WHAT TO WORK ON
Gather the lines below that include the string "computer", copying each in full.

(Records from a collection)
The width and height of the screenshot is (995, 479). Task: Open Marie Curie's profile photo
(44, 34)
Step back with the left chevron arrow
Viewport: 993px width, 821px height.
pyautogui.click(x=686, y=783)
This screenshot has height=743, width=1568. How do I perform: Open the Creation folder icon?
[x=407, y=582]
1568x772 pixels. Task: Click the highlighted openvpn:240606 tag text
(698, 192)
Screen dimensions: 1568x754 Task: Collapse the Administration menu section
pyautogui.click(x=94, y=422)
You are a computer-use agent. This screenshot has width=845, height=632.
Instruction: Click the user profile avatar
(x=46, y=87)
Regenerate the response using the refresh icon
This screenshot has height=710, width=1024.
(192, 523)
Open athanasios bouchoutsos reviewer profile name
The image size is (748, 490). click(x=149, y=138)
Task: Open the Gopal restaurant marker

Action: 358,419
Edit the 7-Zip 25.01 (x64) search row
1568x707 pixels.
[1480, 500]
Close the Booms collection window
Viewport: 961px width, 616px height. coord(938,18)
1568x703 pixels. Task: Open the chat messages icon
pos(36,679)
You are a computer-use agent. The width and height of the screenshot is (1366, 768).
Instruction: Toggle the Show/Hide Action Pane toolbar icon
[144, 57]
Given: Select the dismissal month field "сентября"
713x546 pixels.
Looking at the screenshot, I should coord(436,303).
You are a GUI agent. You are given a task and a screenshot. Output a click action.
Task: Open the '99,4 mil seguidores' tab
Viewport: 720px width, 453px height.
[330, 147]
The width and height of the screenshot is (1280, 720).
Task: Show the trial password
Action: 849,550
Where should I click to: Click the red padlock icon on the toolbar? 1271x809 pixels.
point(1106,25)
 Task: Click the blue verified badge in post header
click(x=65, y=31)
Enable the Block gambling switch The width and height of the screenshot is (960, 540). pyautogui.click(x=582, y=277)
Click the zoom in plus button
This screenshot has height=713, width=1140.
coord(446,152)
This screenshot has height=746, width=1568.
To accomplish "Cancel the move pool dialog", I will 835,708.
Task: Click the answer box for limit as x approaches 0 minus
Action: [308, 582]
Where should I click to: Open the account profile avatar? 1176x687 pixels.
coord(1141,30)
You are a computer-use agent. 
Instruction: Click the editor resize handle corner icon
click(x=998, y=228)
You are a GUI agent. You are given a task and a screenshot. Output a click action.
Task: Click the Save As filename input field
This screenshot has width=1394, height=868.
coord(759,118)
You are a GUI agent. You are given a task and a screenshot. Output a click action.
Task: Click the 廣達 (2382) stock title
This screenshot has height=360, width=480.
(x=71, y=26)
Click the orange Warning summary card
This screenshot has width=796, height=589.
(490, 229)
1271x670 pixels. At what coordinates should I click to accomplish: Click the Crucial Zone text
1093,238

TASK SOLUTION
You are a computer-use agent. This screenshot has width=845, height=632.
You are a computer-use agent. The width and height of the screenshot is (1366, 768).
You are a computer-use agent. 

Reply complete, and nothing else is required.